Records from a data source
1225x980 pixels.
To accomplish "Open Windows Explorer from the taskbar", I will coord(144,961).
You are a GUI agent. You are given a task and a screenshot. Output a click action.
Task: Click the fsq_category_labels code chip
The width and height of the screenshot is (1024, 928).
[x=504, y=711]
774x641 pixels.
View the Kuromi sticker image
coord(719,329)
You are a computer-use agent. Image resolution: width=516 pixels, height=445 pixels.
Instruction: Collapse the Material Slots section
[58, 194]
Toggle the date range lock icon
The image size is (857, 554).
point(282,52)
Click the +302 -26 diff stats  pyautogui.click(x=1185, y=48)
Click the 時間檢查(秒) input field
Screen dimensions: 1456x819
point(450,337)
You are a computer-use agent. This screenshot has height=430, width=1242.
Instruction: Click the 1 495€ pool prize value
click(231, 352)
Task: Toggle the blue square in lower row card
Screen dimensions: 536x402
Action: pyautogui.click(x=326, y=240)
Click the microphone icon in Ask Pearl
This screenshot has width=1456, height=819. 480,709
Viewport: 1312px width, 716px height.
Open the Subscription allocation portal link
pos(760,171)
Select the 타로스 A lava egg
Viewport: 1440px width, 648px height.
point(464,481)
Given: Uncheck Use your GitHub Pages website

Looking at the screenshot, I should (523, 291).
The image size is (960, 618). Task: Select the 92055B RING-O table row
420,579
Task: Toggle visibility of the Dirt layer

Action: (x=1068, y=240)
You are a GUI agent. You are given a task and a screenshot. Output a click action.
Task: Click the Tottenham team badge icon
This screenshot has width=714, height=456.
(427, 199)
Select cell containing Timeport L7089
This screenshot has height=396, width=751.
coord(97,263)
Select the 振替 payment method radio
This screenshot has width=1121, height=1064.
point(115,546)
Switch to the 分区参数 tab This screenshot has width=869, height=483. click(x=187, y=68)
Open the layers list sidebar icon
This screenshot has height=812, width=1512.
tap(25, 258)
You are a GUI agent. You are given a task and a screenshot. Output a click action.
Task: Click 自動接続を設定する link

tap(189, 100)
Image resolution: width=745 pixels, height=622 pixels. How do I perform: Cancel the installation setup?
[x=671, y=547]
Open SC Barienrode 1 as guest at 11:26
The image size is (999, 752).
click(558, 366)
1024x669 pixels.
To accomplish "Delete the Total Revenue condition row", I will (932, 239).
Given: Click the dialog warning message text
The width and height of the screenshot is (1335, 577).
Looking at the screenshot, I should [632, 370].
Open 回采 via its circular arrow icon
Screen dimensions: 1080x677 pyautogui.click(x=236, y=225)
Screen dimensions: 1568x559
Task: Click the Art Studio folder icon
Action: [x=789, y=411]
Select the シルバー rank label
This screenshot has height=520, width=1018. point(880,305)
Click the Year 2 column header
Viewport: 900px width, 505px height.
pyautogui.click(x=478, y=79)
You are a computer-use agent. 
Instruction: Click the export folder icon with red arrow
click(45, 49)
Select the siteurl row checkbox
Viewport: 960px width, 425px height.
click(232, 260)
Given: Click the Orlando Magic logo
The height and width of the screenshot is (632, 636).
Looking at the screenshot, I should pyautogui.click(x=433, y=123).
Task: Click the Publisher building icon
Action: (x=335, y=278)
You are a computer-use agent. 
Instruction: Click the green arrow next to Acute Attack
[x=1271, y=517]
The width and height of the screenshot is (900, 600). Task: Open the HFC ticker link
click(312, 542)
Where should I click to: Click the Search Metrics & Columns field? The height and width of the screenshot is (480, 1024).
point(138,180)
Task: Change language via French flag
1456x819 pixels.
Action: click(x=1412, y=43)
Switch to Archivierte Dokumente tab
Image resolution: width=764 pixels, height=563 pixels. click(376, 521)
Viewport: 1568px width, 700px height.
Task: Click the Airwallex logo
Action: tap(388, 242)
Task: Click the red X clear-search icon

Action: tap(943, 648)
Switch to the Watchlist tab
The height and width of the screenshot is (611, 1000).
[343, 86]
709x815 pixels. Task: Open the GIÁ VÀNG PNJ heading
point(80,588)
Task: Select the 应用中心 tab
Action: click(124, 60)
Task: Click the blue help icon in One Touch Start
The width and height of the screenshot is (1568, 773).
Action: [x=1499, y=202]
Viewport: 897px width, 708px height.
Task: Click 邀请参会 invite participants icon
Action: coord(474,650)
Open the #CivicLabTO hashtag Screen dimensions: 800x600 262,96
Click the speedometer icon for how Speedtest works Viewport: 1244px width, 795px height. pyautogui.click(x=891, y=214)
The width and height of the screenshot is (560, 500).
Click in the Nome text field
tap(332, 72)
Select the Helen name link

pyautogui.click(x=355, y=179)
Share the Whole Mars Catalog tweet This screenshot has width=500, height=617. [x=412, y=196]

EXERCISE: Copy the data above. Keep each line exact.

ANSWER SPACE:
1225x980 pixels.
To accomplish "Open Windows Explorer from the taskbar", I will coord(144,961).
You are a GUI agent. You are given a task and a screenshot. Output a click action.
Task: Click the fsq_category_labels code chip
The width and height of the screenshot is (1024, 928).
[x=504, y=711]
774x641 pixels.
View the Kuromi sticker image
coord(719,329)
You are a computer-use agent. Image resolution: width=516 pixels, height=445 pixels.
Instruction: Collapse the Material Slots section
[58, 194]
Toggle the date range lock icon
The image size is (857, 554).
point(282,52)
Click the +302 -26 diff stats  pyautogui.click(x=1185, y=48)
Click the 時間檢查(秒) input field
Screen dimensions: 1456x819
point(450,337)
You are a computer-use agent. This screenshot has height=430, width=1242.
Instruction: Click the 1 495€ pool prize value
click(231, 352)
Task: Toggle the blue square in lower row card
Screen dimensions: 536x402
Action: pyautogui.click(x=326, y=240)
Click the microphone icon in Ask Pearl
This screenshot has width=1456, height=819. 480,709
Viewport: 1312px width, 716px height.
Open the Subscription allocation portal link
pos(760,171)
Select the 타로스 A lava egg
Viewport: 1440px width, 648px height.
point(464,481)
Given: Uncheck Use your GitHub Pages website

Looking at the screenshot, I should (523, 291).
The image size is (960, 618). Task: Select the 92055B RING-O table row
420,579
Task: Toggle visibility of the Dirt layer

Action: (x=1068, y=240)
You are a GUI agent. You are given a task and a screenshot. Output a click action.
Task: Click the Tottenham team badge icon
This screenshot has width=714, height=456.
(427, 199)
Select cell containing Timeport L7089
This screenshot has height=396, width=751.
coord(97,263)
Select the 振替 payment method radio
This screenshot has width=1121, height=1064.
point(115,546)
Switch to the 分区参数 tab This screenshot has width=869, height=483. click(x=187, y=68)
Open the layers list sidebar icon
This screenshot has height=812, width=1512.
tap(25, 258)
You are a GUI agent. You are given a task and a screenshot. Output a click action.
Task: Click 自動接続を設定する link

tap(189, 100)
Image resolution: width=745 pixels, height=622 pixels. How do I perform: Cancel the installation setup?
[x=671, y=547]
Open SC Barienrode 1 as guest at 11:26
The image size is (999, 752).
click(558, 366)
1024x669 pixels.
To accomplish "Delete the Total Revenue condition row", I will (932, 239).
Given: Click the dialog warning message text
The width and height of the screenshot is (1335, 577).
Looking at the screenshot, I should [632, 370].
Open 回采 via its circular arrow icon
Screen dimensions: 1080x677 pyautogui.click(x=236, y=225)
Screen dimensions: 1568x559
Task: Click the Art Studio folder icon
Action: [x=789, y=411]
Select the シルバー rank label
This screenshot has height=520, width=1018. point(880,305)
Click the Year 2 column header
Viewport: 900px width, 505px height.
pyautogui.click(x=478, y=79)
You are a computer-use agent. 
Instruction: Click the export folder icon with red arrow
click(45, 49)
Select the siteurl row checkbox
Viewport: 960px width, 425px height.
click(232, 260)
Given: Click the Orlando Magic logo
The height and width of the screenshot is (632, 636).
Looking at the screenshot, I should pyautogui.click(x=433, y=123).
Task: Click the Publisher building icon
Action: (x=335, y=278)
You are a computer-use agent. 
Instruction: Click the green arrow next to Acute Attack
[x=1271, y=517]
The width and height of the screenshot is (900, 600). Task: Open the HFC ticker link
click(312, 542)
Where should I click to: Click the Search Metrics & Columns field? The height and width of the screenshot is (480, 1024).
point(138,180)
Task: Change language via French flag
1456x819 pixels.
Action: click(x=1412, y=43)
Switch to Archivierte Dokumente tab
Image resolution: width=764 pixels, height=563 pixels. click(376, 521)
Viewport: 1568px width, 700px height.
Task: Click the Airwallex logo
Action: tap(388, 242)
Task: Click the red X clear-search icon

Action: tap(943, 648)
Switch to the Watchlist tab
The height and width of the screenshot is (611, 1000).
[343, 86]
709x815 pixels. Task: Open the GIÁ VÀNG PNJ heading
point(80,588)
Task: Select the 应用中心 tab
Action: click(124, 60)
Task: Click the blue help icon in One Touch Start
The width and height of the screenshot is (1568, 773).
Action: [x=1499, y=202]
Viewport: 897px width, 708px height.
Task: Click 邀请参会 invite participants icon
Action: coord(474,650)
Open the #CivicLabTO hashtag Screen dimensions: 800x600 262,96
Click the speedometer icon for how Speedtest works Viewport: 1244px width, 795px height. pyautogui.click(x=891, y=214)
The width and height of the screenshot is (560, 500).
Click in the Nome text field
tap(332, 72)
Select the Helen name link

pyautogui.click(x=355, y=179)
Share the Whole Mars Catalog tweet This screenshot has width=500, height=617. [x=412, y=196]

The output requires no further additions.